(PROVIDED DATA begins)

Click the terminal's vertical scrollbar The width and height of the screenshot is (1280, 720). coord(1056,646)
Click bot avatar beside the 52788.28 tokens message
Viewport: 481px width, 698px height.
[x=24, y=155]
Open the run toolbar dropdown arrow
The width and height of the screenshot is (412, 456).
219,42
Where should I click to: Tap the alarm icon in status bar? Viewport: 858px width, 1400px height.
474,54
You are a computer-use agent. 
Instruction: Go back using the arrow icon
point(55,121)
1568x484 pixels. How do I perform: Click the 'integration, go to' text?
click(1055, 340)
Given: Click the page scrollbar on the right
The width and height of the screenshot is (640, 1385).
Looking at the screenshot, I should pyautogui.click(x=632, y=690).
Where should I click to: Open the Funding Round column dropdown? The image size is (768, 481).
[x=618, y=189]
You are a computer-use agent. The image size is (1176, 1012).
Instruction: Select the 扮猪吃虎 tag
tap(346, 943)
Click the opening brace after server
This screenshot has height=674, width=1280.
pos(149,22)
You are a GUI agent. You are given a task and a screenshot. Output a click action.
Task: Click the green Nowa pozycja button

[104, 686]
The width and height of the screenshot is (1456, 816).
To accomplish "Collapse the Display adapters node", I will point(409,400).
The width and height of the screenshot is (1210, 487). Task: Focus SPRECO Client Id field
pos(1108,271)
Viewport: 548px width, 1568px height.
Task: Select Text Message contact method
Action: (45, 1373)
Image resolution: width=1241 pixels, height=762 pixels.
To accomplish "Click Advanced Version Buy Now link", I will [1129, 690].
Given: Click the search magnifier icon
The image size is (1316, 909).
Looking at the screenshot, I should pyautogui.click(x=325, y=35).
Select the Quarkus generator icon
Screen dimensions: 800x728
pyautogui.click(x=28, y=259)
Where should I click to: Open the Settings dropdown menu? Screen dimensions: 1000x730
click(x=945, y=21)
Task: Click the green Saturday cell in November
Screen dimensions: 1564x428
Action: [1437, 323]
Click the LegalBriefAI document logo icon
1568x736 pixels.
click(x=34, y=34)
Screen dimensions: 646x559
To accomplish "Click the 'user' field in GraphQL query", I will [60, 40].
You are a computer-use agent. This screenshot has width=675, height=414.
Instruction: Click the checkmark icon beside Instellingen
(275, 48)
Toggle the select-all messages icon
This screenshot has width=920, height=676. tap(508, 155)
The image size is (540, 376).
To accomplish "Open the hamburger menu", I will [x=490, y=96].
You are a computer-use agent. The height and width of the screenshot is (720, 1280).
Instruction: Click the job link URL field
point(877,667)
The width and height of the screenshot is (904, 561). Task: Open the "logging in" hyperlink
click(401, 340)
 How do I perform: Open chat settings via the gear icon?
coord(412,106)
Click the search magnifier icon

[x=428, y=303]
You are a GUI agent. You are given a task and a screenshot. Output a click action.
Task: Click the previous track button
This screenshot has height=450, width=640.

(PROVIDED DATA ends)

PROBLEM STATEMENT
Extract the complete listing verbatim.

ANSWER SPACE
Click the terminal's vertical scrollbar The width and height of the screenshot is (1280, 720). coord(1056,646)
Click bot avatar beside the 52788.28 tokens message
Viewport: 481px width, 698px height.
[x=24, y=155]
Open the run toolbar dropdown arrow
The width and height of the screenshot is (412, 456).
219,42
Where should I click to: Tap the alarm icon in status bar? Viewport: 858px width, 1400px height.
474,54
You are a computer-use agent. 
Instruction: Go back using the arrow icon
point(55,121)
1568x484 pixels. How do I perform: Click the 'integration, go to' text?
click(1055, 340)
Given: Click the page scrollbar on the right
The width and height of the screenshot is (640, 1385).
Looking at the screenshot, I should pyautogui.click(x=632, y=690).
Where should I click to: Open the Funding Round column dropdown? The image size is (768, 481).
[x=618, y=189]
You are a computer-use agent. The image size is (1176, 1012).
Instruction: Select the 扮猪吃虎 tag
tap(346, 943)
Click the opening brace after server
This screenshot has height=674, width=1280.
pos(149,22)
You are a GUI agent. You are given a task and a screenshot. Output a click action.
Task: Click the green Nowa pozycja button

[104, 686]
The width and height of the screenshot is (1456, 816).
To accomplish "Collapse the Display adapters node", I will point(409,400).
The width and height of the screenshot is (1210, 487). Task: Focus SPRECO Client Id field
pos(1108,271)
Viewport: 548px width, 1568px height.
Task: Select Text Message contact method
Action: (45, 1373)
Image resolution: width=1241 pixels, height=762 pixels.
To accomplish "Click Advanced Version Buy Now link", I will [1129, 690].
Given: Click the search magnifier icon
The image size is (1316, 909).
Looking at the screenshot, I should pyautogui.click(x=325, y=35).
Select the Quarkus generator icon
Screen dimensions: 800x728
pyautogui.click(x=28, y=259)
Where should I click to: Open the Settings dropdown menu? Screen dimensions: 1000x730
click(x=945, y=21)
Task: Click the green Saturday cell in November
Screen dimensions: 1564x428
Action: [1437, 323]
Click the LegalBriefAI document logo icon
1568x736 pixels.
click(x=34, y=34)
Screen dimensions: 646x559
To accomplish "Click the 'user' field in GraphQL query", I will [60, 40].
You are a computer-use agent. This screenshot has width=675, height=414.
Instruction: Click the checkmark icon beside Instellingen
(275, 48)
Toggle the select-all messages icon
This screenshot has width=920, height=676. tap(508, 155)
The image size is (540, 376).
To accomplish "Open the hamburger menu", I will [x=490, y=96].
You are a computer-use agent. The height and width of the screenshot is (720, 1280).
Instruction: Click the job link URL field
point(877,667)
The width and height of the screenshot is (904, 561). Task: Open the "logging in" hyperlink
click(401, 340)
 How do I perform: Open chat settings via the gear icon?
coord(412,106)
Click the search magnifier icon

[x=428, y=303]
You are a GUI agent. You are given a task and a screenshot. Output a click action.
Task: Click the previous track button
This screenshot has height=450, width=640.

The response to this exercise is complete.